Travel by airplane has a long and interesting history starting from the first commercial flight in 1933 on the modern airliner, Boeing 247. This important event made a definitive mark in the time line of aviation but was only one of many major accomplishments. The following will highlight a few of the fascinating landmarks of aviation history that punctuated the last century.
The Zeppelin Hindenburg
The 1930s revealed the so-called airship era of aviation history. The German passenger airship LZ 129 Hindenburg was one such example of the popularity of these. However, the event surrounding this airship was a sad one as tragedy struck during flight. Destined for Lakehurst Naval Air Station in Manchester Township, New Jersey, the Hindenburg disaster occurred as the airship caught on fire and crashed. Thirty-five fatalities were counted in this tragic incident and needless to say, confidence in airships dramatically decreased. News coverage broadcast the terrible news all over the globe, essentially bringing the airship period to a sad close.
Chuck Yeager Breaks the Sound Barrier
The sound barrier was broken by Chuck Yeager in 1947, marking another big event in the history of aviation. Yeager was a test pilot in the United States Air Force and flew the experimental Bell X-1 at Mach 1. The aircraft was at an altitude of 45,000 feet when this occurred. The Bell X-1 is on display in the Smithsonian Institution’s national museum for air and space. Yeager received more than one award for this accomplishment, including the MacKay and Collier trophy in 1948 and a trophy for Harmon International in 1954. The Myra, West Virginia native went on to bust through other barriers of sound and even altitude years later.
Fast-forwarding from Chuck Yeager’s major accomplishment to the 1970s, many people recognize the Boeing 747 and it is often referred to endearingly as the “jumbo jet” of aircraft. Its cargo transport and commercial flight role make it a significant part of aviation history. This airliner, Boeing 747, made its first commercial flight from New York to London in the early part of that decade. Major airlines that use the model include British Airways, Korean Air, Japan Airlines, and Cathay Pacific. The Boeing 747, apart from being recognizable, is important in that it could carry such a large load of passengers or cargo. In fact, it held the record for carrying the most passengers for several decades.
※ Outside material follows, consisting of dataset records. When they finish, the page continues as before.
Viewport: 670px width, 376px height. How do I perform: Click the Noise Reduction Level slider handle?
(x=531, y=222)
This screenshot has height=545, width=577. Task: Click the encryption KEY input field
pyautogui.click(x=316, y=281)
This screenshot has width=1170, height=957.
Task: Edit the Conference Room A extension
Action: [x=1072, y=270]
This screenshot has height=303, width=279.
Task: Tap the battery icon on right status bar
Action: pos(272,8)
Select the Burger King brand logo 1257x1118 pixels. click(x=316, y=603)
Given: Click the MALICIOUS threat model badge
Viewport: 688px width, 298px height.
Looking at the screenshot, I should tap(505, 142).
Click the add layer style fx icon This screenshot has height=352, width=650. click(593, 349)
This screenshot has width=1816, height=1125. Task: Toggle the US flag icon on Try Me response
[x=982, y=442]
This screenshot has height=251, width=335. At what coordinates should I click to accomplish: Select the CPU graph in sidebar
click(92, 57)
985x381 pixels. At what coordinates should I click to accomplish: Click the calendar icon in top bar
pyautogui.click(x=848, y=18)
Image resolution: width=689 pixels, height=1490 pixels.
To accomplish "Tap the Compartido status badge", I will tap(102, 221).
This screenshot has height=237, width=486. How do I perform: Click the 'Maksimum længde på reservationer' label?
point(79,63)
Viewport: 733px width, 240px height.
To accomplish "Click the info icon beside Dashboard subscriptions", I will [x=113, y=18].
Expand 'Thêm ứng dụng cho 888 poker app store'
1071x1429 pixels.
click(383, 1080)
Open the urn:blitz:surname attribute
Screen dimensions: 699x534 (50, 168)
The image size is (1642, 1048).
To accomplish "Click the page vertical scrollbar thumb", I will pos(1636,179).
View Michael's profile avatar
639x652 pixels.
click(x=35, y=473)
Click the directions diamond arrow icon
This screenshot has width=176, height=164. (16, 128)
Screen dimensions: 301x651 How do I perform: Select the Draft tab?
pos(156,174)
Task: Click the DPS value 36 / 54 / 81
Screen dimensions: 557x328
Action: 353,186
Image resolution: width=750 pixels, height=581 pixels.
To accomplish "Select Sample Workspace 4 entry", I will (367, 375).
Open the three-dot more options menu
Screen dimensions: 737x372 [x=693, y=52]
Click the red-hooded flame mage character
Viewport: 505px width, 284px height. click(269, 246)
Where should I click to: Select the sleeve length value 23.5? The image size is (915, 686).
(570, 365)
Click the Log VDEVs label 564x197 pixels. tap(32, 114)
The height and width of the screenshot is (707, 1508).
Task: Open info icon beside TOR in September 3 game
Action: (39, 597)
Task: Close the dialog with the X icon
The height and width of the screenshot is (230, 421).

Aviation Continues to Develop
The Zeppelin Hindenburg crisis, Chuck Yeager’s breaking of the sound barrier, and the introduction of the Boeing 747 jumbo jet are just three of the many turning points in aviation. While many more events exist on the historical time line of flight, these events show some of the individual pieces of the puzzle. Events like these have helped shape the history of aviation and offer opportunities for learning and reflection. Flight has come a long way and will continue to change and grow in years to come, making it an exciting part of technology and history!